A month is a long time in football and it looks like it will be a very long month for everyone in England as well with the lockdown being announced this week. All around the world people are having to cope to a greater or lesser degree, so once again thank you to football for helping to save our sanity in the difficult times ahead.
In football and specifically back at Chelsea a month ago, we were shipping three goals against the likes of Southampton and West Brom. Since then, however, there have been four games and over six hours of football without a single leak at the back. Obviously there are a variety of reasons for this. English football certainly seems to have calmed down a bit in general since those wild scorelines at the start of the campaign, but it has to be something more than just that.
Our backline clearly has a more settled look right now and that always helps. Historically, the best defences have been not only solid in the way they play but in the regularity and length of their time playing together. You can take your pick as to who or what is the most important factor from a long list.
Maybe it is the full-backs. Ben Chilwell one side and either Cesar or Reece on the other has a rather rock-solid look about it. Square pegs in square holes and each perfectly capable of adding something special in attack alongside their specialities in defending.
Maybe it is the goalkeeper who has made the lion’s share of the difference? His stats right now are superb, only one goal lost in six games at the club and that was from point-blank range against Spurs. This isn’t new for Edouard Mendy. At Rennes last season he conceded less than a goal per game over the length of the campaign, so this seems unlikely to be a short-term run of glorious form.
His dominance of his area has had a massive effect on those in front of him as well, so he has definitely been part of the upward swing in our fortunes.
Goalkeeping still isn’t always the place that people look at first when thinking about clean sheets. Attention is just as likely to focus on the centre-backs, and surely by now every Chelsea fan has figured out just how special, calm and talented Thiago Silva is. It is a pleasure to watch him every week and he is certainly having a huge effect on the form of Kurt Zouma; the big man has even decided to go on a scoring spree to add to his dominant displays at the back. Three goals in six Premier League games would be a good average for most strikers.
Maybe there is something else. What about the cover in front of the defence? It is impossible to talk about that job without mentioning N’Golo Kante, who has been back in that deeper role more regularly this season. He has been his usual impeccable self, breaking up play and even becoming a bit of a passing machine.

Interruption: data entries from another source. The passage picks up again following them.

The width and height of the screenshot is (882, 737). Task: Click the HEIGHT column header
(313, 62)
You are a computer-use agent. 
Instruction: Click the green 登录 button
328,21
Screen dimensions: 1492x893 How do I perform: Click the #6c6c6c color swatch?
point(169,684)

I remember playing for my national team Scotland, and our coach Andy Roxburgh (now the head honcho in UEFA coaching circles) always used to try to get triangles all over the field that worked well together. The perfect answer was to get players from the same club teams playing in roughly the same areas as each other. It could be Celtic’s Paul McStay, John Collins and one-time Chelsea man Tom Boyd, or it could have been the likes of Ally McCoist, Stuart McCall and Iain Durrant of Rangers stuck close together.
This is a regular trick by managers and sometimes you can just use people who are actually just good personal mates who hang out together off the field. Having good mates together on the field develops good understandings and they always naturally look out for each other that little bit more.

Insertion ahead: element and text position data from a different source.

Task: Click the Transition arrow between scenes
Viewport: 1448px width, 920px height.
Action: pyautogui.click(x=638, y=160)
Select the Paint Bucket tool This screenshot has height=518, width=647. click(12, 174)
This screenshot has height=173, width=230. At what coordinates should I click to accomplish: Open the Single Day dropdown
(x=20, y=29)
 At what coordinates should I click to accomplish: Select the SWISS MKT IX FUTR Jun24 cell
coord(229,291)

Thiago Silva spent eight stellar years becoming a legend in France has quite an influence on Frenchmen Zouma and Kante in front. Then there is another Gallic triangle behind featuring Silva, Zouma and Mendy. The communication and comfort between all four looks very good at the moment.
There is a multitude of reasons for the improved defending and of course it involves the entire team in the end. It also has to involve the work done on the training ground by Frank, Jody and the rest of the coaching staff, even if that time is severely limited with the amount of games going on and travelling being done. The trick is not to rest on our laurels and think that is now fixed; it never is and it always needs tweaking and working on.

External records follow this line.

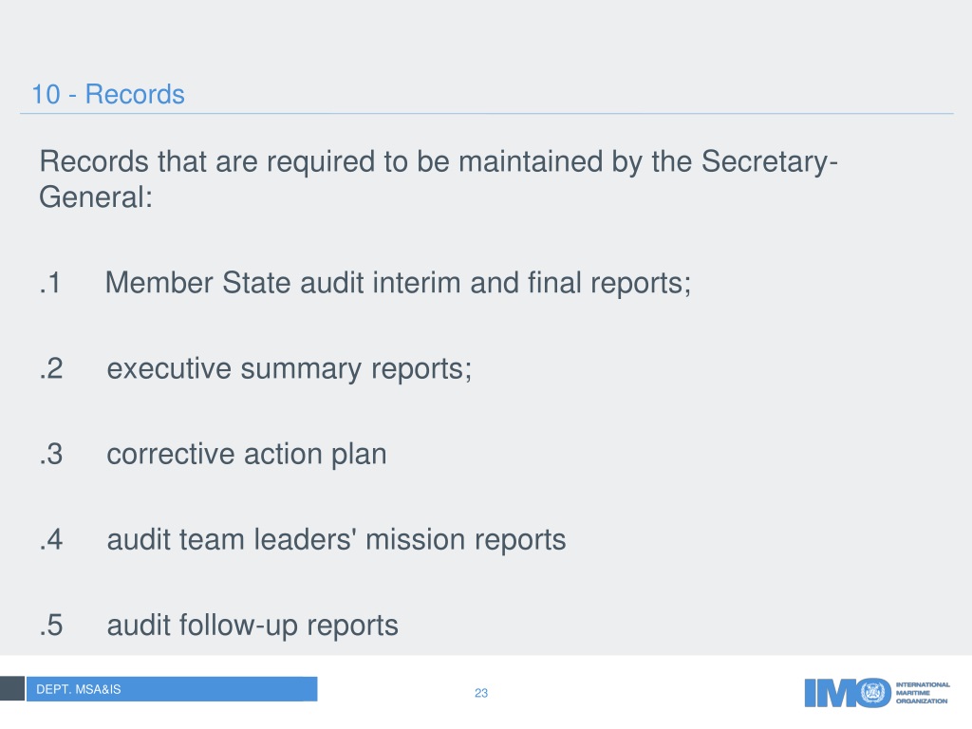Click the '.2' list number

[51, 369]
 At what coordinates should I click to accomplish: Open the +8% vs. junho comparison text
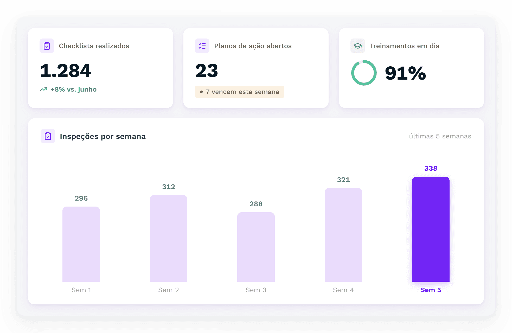pyautogui.click(x=73, y=89)
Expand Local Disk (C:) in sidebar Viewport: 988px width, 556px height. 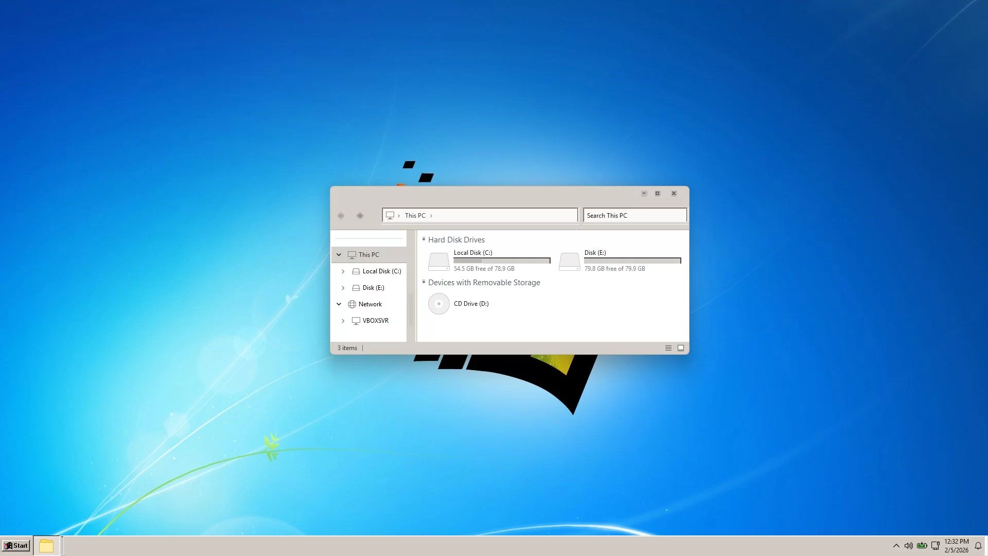coord(343,271)
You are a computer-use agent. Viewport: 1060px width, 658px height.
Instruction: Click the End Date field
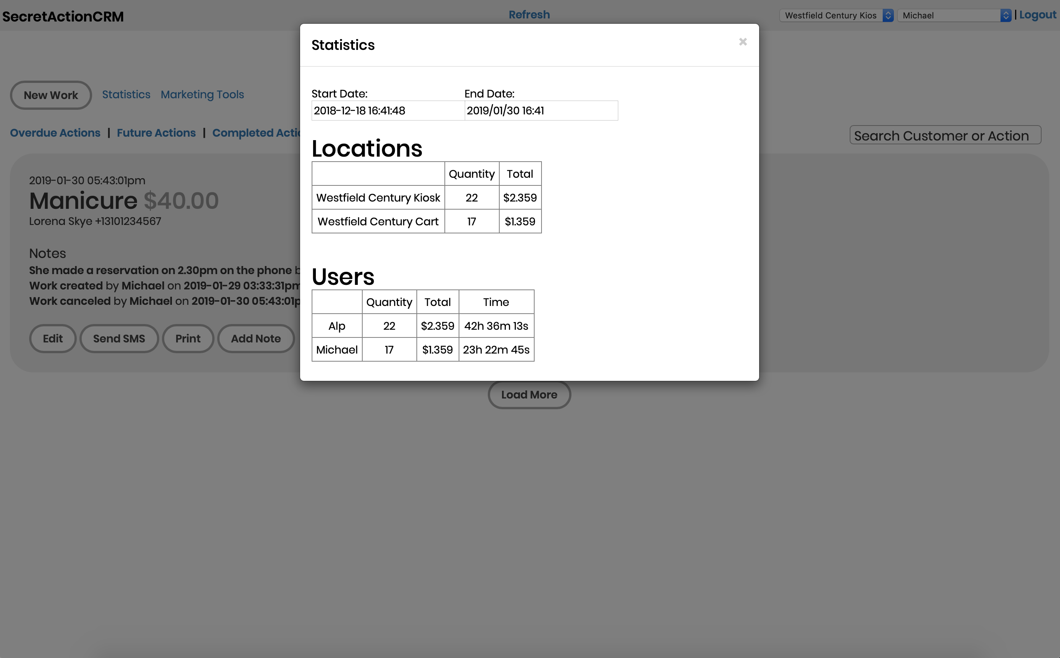(541, 111)
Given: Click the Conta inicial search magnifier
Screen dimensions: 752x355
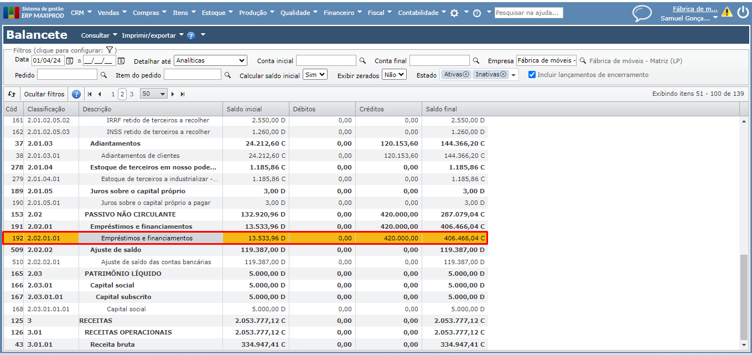Looking at the screenshot, I should click(x=363, y=61).
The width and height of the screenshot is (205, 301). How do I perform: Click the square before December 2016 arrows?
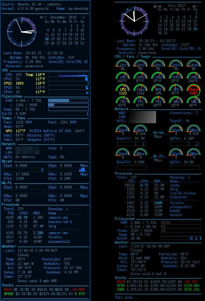pos(41,17)
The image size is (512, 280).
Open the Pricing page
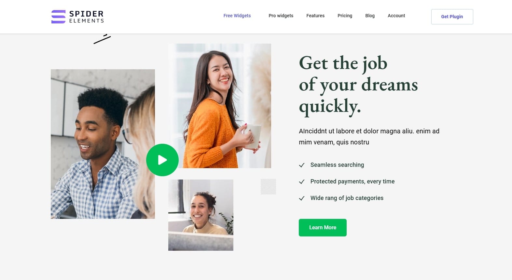(345, 16)
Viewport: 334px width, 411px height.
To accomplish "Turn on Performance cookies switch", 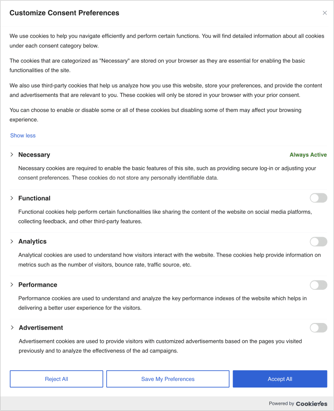I will [x=319, y=285].
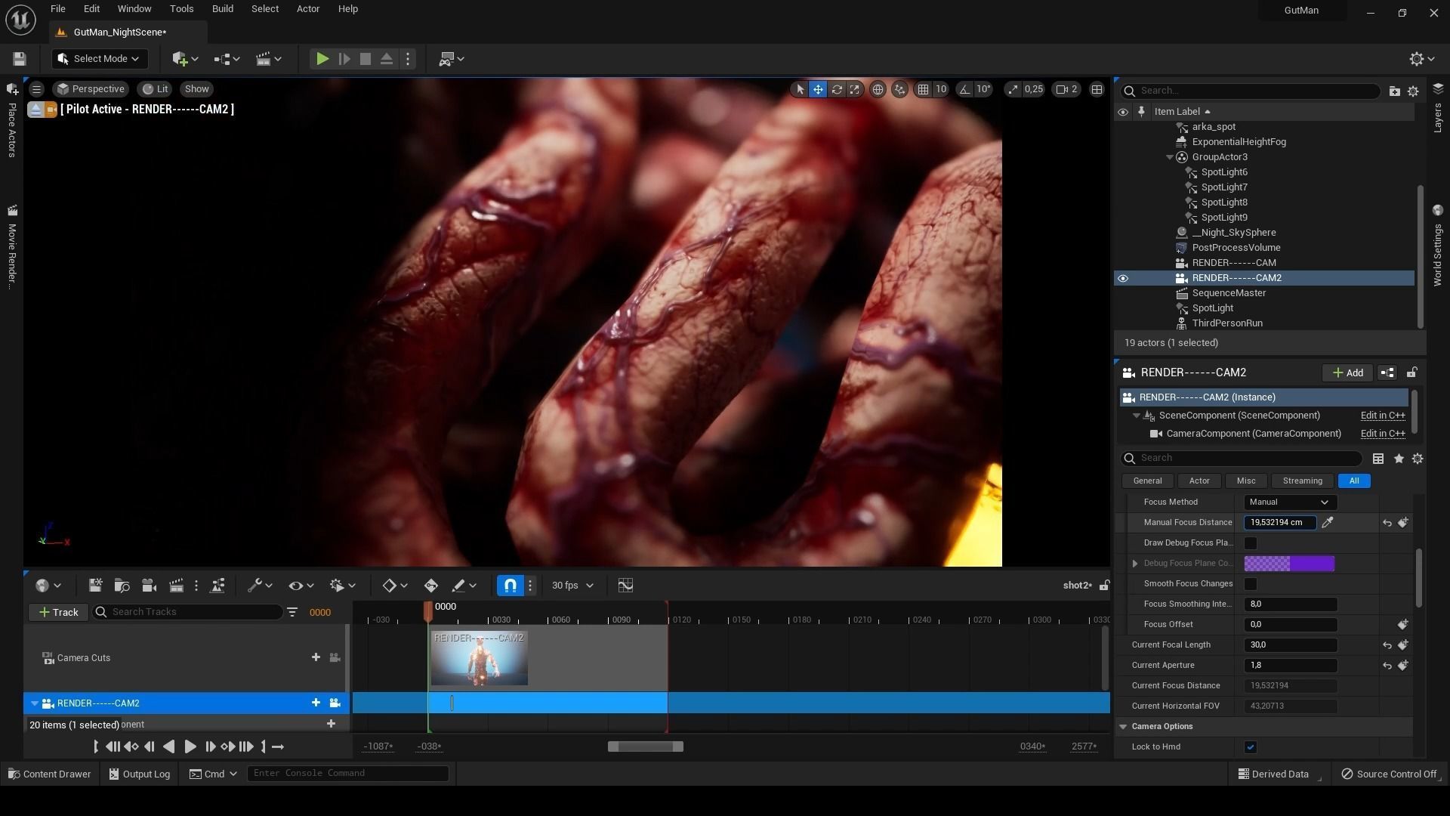Viewport: 1450px width, 816px height.
Task: Switch to the Actor details filter tab
Action: tap(1199, 481)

For all that defensive improvement over the past month, the one thing over the past week that has knocked me out has been the performance of Hakim Ziyech. In two games he has proved to be an even better player than I thought he was, and I thought he was very good anyway. That ability to see crucial through balls and be able to play them at the right time and the right pace in between packed defences is something we really needed to add to our arsenal. His pass to Timo Werner for the third goal was an overlooked moment of genius. Anyone from Kevin De Bruyne to Cesc Fabregas would have been proud of that assist.
It wasn’t his only moment of fabulous vision. The two goals in two games had the look of a natural finisher about them. He doesn’t panic when he is in the box, he is in total control of the situation, a sure sign of a very good player. The creativity is a given then, but most Chelsea fans and definitely the gaffer will have noticed his work-rate, too. His closing down and efforts to win the ball back high up the field were top class. Again I will be honest and admit that I wasn’t expecting that level of work-rate, but it looks very much like the right team spirit is in his make-up and it is not just the early efforts of a new player trying to impress.
Rennes arrive tomorrow at the Bridge and they will have to be in perfect form to overcome the Blues in their current form. A win would put us in a great position to qualify from the group and right now Frank has only one major headache: who to leave out in the midfield to forward area. For someone who loves creative players I am already hoping it is not Ziyech that is left on the bench. Considering all the other players in the frame, that is quite a bold statement after only two starts for the Moroccan.